Records shown below:
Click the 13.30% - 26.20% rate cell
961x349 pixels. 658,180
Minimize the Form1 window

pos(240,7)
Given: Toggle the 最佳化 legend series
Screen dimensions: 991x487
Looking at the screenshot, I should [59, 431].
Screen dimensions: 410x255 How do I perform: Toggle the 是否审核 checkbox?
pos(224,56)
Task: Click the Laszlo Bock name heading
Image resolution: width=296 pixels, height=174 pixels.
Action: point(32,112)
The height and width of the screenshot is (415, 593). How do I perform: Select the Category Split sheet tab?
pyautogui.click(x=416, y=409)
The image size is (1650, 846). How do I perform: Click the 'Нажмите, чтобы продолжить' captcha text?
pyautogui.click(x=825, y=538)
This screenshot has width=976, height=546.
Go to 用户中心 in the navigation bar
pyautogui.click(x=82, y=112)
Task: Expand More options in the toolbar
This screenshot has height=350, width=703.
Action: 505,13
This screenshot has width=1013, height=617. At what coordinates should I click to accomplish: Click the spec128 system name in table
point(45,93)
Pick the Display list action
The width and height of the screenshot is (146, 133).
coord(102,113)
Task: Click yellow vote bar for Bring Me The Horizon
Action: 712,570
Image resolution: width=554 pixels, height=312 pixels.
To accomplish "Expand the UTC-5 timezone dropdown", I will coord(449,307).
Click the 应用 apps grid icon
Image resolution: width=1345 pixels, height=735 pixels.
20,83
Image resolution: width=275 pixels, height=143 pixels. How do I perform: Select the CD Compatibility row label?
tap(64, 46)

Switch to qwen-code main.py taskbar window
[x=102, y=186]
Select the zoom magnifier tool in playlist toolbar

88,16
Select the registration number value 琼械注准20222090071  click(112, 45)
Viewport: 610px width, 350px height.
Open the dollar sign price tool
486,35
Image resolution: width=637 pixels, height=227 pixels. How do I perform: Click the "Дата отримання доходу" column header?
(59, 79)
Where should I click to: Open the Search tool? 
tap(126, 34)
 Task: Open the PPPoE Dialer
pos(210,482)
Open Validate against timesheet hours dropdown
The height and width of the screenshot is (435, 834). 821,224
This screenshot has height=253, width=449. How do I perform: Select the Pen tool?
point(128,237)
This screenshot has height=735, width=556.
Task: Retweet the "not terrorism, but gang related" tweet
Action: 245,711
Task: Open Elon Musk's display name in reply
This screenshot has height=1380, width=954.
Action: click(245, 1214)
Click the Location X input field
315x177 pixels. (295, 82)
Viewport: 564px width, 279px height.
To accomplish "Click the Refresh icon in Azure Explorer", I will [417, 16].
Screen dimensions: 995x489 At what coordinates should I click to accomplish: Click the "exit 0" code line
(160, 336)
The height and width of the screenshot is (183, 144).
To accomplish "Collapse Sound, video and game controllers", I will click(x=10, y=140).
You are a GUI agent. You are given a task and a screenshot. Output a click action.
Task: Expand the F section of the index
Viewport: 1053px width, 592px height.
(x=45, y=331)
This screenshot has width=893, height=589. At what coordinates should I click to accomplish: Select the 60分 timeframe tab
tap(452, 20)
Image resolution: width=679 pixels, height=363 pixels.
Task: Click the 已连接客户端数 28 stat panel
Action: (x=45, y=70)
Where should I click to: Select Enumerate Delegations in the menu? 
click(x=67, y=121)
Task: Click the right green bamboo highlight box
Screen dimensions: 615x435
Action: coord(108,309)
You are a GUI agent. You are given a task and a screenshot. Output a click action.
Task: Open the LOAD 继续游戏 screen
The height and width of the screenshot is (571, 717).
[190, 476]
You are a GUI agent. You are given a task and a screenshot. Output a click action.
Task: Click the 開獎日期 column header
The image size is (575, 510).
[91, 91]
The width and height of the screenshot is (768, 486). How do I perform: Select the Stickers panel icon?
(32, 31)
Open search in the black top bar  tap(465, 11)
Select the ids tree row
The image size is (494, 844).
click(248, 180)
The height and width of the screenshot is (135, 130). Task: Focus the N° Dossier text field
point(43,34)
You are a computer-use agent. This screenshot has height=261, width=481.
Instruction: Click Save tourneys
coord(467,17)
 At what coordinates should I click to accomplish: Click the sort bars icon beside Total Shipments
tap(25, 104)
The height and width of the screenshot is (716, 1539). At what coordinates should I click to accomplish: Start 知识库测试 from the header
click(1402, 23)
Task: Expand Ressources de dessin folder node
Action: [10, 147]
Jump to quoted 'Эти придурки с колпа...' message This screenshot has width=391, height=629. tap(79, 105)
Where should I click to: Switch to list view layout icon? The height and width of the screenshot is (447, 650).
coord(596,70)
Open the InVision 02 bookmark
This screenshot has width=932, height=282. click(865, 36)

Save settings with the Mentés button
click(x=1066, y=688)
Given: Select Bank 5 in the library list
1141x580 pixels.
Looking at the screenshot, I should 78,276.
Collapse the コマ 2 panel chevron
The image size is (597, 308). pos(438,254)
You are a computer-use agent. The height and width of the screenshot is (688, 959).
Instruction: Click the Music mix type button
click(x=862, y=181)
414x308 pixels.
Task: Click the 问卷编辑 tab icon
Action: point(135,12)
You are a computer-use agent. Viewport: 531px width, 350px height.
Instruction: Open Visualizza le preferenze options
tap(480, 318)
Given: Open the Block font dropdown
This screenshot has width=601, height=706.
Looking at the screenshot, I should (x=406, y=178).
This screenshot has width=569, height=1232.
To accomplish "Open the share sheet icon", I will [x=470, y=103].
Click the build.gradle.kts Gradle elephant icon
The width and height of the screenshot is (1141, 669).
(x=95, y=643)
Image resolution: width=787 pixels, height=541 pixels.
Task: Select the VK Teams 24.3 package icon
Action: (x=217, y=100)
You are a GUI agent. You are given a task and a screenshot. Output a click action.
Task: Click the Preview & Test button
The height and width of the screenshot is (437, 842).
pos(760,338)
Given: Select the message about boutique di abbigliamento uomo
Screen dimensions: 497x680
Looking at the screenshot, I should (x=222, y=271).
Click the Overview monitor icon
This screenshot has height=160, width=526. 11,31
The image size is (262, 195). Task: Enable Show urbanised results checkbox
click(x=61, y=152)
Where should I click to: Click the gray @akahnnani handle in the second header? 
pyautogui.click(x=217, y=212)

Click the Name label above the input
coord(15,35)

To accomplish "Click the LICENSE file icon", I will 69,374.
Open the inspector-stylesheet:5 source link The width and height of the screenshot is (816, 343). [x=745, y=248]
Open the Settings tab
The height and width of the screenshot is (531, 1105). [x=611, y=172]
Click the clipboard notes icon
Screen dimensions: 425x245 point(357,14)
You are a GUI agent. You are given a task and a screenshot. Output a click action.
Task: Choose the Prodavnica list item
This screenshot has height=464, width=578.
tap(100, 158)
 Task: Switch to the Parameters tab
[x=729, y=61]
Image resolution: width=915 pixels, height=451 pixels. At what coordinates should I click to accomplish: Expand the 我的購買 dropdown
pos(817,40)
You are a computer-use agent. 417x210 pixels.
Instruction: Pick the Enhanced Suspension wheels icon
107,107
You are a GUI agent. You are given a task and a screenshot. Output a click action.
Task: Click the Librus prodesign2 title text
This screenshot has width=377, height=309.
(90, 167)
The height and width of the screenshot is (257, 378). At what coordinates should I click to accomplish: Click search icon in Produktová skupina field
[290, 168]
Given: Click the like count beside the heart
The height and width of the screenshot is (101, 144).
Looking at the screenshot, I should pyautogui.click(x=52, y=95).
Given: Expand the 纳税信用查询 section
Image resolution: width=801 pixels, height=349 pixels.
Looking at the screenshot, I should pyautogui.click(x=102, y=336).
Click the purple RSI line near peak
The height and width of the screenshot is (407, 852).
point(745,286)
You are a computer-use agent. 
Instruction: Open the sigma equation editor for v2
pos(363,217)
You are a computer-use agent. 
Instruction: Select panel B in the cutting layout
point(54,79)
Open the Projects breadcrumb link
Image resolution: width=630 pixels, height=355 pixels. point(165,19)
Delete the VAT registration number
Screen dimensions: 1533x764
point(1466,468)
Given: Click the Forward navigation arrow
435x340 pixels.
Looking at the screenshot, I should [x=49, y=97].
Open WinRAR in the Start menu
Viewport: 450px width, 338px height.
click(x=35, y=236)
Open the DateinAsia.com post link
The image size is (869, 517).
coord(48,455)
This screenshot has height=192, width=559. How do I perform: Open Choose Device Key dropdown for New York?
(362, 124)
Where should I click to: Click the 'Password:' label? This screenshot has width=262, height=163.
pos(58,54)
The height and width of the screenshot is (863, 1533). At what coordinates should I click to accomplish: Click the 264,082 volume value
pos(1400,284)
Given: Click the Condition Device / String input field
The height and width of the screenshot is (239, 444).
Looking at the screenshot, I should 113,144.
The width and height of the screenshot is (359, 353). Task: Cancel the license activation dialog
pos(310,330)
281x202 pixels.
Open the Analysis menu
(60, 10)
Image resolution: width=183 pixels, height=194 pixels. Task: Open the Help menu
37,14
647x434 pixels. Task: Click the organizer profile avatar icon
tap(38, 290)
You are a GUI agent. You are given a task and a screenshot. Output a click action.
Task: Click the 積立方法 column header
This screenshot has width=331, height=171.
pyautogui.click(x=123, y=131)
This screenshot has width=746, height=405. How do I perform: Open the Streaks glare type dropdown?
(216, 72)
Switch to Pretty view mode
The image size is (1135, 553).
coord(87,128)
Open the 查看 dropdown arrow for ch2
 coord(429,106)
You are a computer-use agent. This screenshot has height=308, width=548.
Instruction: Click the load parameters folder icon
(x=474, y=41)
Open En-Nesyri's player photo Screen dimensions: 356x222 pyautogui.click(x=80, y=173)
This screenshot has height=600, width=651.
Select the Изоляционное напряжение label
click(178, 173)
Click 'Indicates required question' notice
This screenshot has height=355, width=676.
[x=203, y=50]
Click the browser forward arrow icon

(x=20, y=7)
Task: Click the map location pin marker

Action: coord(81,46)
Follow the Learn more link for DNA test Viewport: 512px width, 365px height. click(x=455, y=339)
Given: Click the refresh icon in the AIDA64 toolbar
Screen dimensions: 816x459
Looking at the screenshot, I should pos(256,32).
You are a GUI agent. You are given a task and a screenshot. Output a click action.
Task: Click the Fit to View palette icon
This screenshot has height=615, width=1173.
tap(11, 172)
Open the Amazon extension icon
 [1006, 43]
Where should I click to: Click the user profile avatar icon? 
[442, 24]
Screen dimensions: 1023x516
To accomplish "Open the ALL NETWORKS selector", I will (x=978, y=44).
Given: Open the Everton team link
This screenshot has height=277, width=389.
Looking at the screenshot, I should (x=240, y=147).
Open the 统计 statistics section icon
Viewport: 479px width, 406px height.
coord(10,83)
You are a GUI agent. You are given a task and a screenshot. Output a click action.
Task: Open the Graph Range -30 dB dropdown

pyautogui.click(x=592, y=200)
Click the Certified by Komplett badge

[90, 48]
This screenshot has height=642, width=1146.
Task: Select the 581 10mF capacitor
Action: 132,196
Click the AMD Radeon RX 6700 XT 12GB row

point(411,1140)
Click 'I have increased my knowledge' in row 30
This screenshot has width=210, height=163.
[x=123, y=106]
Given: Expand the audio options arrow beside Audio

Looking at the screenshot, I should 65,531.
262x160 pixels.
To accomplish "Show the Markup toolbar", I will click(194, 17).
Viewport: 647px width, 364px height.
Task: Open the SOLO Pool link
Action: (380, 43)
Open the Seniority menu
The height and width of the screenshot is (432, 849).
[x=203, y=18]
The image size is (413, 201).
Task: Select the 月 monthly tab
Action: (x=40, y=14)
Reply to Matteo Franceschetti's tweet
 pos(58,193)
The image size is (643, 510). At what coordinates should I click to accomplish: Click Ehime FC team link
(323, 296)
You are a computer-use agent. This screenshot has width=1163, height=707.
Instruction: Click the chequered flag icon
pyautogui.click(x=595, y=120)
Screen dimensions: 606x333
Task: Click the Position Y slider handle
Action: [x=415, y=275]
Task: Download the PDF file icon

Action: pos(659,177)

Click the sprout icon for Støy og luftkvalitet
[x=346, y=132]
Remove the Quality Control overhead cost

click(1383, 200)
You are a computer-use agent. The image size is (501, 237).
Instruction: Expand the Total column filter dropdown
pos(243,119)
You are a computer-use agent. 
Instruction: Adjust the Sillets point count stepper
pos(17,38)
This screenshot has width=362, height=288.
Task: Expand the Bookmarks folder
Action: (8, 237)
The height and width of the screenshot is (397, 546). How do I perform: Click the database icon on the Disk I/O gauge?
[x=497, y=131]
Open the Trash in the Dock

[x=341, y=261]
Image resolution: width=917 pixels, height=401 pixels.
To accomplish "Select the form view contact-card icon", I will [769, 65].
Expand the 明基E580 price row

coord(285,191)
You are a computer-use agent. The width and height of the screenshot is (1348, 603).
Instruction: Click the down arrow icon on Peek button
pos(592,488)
End of Records shown.
[Directions for this task] Within the material above, extract exactly the lines that start at the line containing "Open the dollar sign price tool" and stop after the line containing "Viewport: 564px width, 279px height.", and only those.

[Your solution]
Open the dollar sign price tool
486,35
Image resolution: width=637 pixels, height=227 pixels. How do I perform: Click the "Дата отримання доходу" column header?
(59, 79)
Where should I click to: Open the Search tool? 
tap(126, 34)
 Task: Open the PPPoE Dialer
pos(210,482)
Open Validate against timesheet hours dropdown
The height and width of the screenshot is (435, 834). 821,224
This screenshot has height=253, width=449. How do I perform: Select the Pen tool?
point(128,237)
This screenshot has height=735, width=556.
Task: Retweet the "not terrorism, but gang related" tweet
Action: 245,711
Task: Open Elon Musk's display name in reply
This screenshot has height=1380, width=954.
Action: click(245, 1214)
Click the Location X input field
315x177 pixels. (295, 82)
Viewport: 564px width, 279px height.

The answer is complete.